* _Extrait du document_:
------------------------
Affrontements et poursuites dans le quartier de Mourmour à Ilam, état de siège de fait à Marlik
Le mardi 6 janvier 2026, les flammes du soulèvement ont de nouveau embrasé de nombreuses villes du pays, plongeant le régime en décomposition des mollahs dans la panique. À Abdanan (province d’Ilam), la ville est pratiquement passée sous le contrôle de la population et des jeunes insurgés. Une foule nombreuse contrôle les rues. Lorsque les pasdarans ont tenté d’attaquer la population, les jeunes insurgés ont riposté et le magasin Ofogh Kourosh, appartenant aux pasdarans, a été incendié. Les agents et forces de répression, incapables de faire face, se sont lâchement réfugiés sur le toit du commissariat. Pris de peur face à l’extension du soulèvement, le régime a coupé l’électricité de la ville.
À Malekshahi (Ilam), une foule très nombreuse a assisté aux funérailles du martyr du soulèvement Fares (Mohsen) Aghamohammadi. Les habitants, révoltés par les massacres des 3 et 4 janvier à Malekshahi et à Ilam, scandaient : « Je tuerai, je tuerai celui qui a tué mon frère ». Lors des affrontements entre la population et les unités spéciales, plusieurs membres de ces unités ont été tués ou blessés, les autres ayant pris la fuite. Au cours de ces affrontements, une banque du régime a été incendiée. Le slogan « À bas Khamenei » retentissait partout. Des témoins ont rapporté que les forces spéciales ont fui et que certaines zones de la ville ont été libérées. L’agence Fars, liée au Corps des pasdarans, a annoncé cet après-midi que le sous-lieutenant Ehsan Aghajani, membre des forces répressives de la police de la province d’Ilam, a été tué il y a quelques heures, lors d’affrontements avec la population.
À Téhéran, le climat dans le centre, notamment autour des places Haft-Tir, Ferdossi et Valiasr, est extrêmement sécuritaire et tendue, avec un déploiement massif de forces de répression et l’utilisation d’ambulances pour le transport des forces.
À Marlik, dans la banlieue de Karadj, l’ennemi a instauré une situation proche de la loi martiale en déployant de manière sans précédent des forces et des véhicules blindés. À Chahrekord, une jeune fille s’est dressée courageusement, seule, face à un canon à eau, humiliant les agents. À Firouzabad, dans la province de Fars, le régime, terrifié par le soulèvement, a arrêté cinquante jeunes.
------------------------
* _Données extraites_:

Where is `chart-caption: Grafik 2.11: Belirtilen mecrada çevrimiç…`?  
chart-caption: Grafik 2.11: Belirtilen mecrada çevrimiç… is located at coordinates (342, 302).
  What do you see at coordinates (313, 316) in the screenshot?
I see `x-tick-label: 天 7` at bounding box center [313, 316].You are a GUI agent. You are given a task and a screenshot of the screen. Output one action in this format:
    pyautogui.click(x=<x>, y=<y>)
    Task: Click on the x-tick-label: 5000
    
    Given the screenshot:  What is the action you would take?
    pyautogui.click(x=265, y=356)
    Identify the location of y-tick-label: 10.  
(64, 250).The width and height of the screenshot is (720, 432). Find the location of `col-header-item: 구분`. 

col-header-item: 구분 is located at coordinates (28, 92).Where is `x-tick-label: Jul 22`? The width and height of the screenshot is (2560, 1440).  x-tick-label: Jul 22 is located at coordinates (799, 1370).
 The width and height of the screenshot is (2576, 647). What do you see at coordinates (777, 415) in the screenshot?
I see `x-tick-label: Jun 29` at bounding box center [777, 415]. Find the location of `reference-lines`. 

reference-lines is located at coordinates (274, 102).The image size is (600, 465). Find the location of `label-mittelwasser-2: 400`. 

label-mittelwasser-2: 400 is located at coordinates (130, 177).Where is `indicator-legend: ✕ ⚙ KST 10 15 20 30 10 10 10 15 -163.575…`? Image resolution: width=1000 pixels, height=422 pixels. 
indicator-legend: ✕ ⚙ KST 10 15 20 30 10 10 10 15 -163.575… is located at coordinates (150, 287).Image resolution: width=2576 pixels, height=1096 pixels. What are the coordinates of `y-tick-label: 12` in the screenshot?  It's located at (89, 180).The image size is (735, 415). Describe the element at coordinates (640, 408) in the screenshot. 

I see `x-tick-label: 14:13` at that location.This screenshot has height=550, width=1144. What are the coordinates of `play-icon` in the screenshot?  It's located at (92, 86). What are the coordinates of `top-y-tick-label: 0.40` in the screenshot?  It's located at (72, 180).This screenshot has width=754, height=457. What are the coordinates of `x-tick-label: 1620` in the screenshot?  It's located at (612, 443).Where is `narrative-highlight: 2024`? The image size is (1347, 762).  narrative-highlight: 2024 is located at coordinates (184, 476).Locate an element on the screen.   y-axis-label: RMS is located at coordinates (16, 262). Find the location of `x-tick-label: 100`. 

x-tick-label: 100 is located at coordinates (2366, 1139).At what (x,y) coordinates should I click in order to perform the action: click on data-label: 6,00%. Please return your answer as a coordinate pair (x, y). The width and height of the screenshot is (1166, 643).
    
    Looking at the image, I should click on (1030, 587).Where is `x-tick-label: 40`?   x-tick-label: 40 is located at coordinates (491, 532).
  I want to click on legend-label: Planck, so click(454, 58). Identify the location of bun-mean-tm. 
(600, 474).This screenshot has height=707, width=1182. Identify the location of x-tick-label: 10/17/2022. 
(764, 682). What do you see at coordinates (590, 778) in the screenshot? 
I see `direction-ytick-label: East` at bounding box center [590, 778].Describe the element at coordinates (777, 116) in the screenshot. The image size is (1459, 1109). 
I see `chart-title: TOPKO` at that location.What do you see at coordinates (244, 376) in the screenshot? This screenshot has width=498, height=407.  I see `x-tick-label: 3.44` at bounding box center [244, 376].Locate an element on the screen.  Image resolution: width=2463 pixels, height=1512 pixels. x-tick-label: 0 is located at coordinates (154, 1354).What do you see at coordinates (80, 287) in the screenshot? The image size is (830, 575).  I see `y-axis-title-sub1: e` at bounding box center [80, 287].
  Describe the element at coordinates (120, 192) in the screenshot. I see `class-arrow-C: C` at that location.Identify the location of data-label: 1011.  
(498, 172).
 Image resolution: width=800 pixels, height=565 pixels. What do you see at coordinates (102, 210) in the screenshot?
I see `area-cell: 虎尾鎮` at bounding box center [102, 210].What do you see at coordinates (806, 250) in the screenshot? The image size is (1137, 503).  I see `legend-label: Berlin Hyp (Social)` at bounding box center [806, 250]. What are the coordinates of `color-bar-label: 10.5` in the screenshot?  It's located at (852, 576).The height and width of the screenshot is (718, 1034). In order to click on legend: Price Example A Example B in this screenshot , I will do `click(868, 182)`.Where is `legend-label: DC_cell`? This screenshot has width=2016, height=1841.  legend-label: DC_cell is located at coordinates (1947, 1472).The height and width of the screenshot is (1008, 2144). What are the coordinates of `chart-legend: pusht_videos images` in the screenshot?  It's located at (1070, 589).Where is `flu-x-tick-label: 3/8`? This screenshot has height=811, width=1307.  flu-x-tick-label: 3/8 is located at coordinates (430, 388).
------------------------
* _Consignes à suivre_:
1. Recopiez le passage de l'extrait sur les affrontements à Ilam qui commence à « À Téhéran, le » et se termine à « transport des forces. ».
2. D'après l'extrait sur les affrontements à Ilam, quelle mesure le régime a-t-il prise à Abdanan par peur de l'extension du soulèvement ?

* _Réponses fournies_:
1.
À Téhéran, le climat dans le centre, notamment autour des places Haft-Tir, Ferdossi et Valiasr, est extrêmement sécuritaire et tendue, avec un déploiement massif de forces de répression et l’utilisation d’ambulances pour le transport des forces.

2. Il a coupé l'électricité de la ville.